**Prompt:**
Find each line below where the word "computer" occurs, and copy it.

**Data for analysis:**
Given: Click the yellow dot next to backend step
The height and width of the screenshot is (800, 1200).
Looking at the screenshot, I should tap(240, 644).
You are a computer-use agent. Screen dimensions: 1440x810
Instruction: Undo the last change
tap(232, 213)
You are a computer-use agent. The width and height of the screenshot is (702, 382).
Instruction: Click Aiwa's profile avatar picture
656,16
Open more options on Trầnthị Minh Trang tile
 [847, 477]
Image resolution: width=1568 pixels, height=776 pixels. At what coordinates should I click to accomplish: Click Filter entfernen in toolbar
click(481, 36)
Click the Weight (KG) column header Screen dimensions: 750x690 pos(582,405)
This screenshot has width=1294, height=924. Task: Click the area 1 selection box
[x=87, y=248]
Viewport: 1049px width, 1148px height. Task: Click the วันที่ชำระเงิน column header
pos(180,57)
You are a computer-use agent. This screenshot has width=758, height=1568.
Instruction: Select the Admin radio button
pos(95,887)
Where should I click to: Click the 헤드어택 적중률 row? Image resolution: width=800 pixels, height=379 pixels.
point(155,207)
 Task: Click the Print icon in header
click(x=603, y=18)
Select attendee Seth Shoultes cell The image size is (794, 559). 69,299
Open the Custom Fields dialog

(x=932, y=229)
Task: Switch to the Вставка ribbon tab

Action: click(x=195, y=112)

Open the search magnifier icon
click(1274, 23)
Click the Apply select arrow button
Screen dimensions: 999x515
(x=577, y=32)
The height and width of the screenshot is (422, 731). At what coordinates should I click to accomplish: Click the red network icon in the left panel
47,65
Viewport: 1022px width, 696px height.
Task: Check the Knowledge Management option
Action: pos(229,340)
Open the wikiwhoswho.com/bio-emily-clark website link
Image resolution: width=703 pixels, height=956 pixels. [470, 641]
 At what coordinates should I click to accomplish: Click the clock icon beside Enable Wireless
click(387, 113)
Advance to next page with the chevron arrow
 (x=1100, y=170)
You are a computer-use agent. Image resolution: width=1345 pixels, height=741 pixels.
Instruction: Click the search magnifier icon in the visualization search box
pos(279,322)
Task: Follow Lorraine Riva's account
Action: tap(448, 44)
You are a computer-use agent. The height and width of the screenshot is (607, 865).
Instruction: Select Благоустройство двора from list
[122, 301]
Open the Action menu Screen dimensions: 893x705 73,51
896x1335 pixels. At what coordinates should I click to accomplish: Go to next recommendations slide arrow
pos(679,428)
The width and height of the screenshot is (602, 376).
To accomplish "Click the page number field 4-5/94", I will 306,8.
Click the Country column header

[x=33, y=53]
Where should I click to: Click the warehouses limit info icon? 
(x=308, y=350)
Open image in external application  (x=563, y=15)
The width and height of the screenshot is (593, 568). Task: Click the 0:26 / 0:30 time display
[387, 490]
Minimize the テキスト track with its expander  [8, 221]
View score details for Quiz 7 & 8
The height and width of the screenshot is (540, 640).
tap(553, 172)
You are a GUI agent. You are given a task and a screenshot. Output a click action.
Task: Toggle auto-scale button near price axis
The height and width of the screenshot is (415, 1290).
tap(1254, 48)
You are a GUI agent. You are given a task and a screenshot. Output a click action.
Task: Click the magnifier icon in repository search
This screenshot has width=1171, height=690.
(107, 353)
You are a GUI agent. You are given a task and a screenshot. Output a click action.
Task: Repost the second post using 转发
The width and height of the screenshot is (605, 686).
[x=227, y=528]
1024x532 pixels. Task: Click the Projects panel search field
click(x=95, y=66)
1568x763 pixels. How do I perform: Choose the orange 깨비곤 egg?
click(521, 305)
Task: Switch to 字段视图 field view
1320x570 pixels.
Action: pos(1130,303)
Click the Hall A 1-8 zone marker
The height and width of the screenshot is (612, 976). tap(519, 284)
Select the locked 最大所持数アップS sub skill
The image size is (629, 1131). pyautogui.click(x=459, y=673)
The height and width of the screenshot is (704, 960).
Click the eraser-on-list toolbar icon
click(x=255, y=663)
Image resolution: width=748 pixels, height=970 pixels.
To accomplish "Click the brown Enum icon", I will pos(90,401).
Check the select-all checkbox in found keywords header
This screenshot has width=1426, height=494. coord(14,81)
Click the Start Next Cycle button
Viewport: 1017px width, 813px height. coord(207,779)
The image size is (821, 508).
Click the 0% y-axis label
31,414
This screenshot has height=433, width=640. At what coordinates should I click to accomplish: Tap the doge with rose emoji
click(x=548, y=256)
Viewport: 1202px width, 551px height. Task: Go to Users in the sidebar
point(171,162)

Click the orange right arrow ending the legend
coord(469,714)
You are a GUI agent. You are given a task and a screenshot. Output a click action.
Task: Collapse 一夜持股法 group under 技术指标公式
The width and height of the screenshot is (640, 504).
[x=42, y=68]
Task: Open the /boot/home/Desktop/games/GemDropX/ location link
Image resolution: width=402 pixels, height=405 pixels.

**Solved problem:**
You are a computer-use agent. Screen dimensions: 1440x810
You are a computer-use agent. The width and height of the screenshot is (702, 382).
You are a computer-use agent. This screenshot has width=758, height=1568.
You are a computer-use agent. Image resolution: width=1345 pixels, height=741 pixels.
You are a computer-use agent. The height and width of the screenshot is (607, 865).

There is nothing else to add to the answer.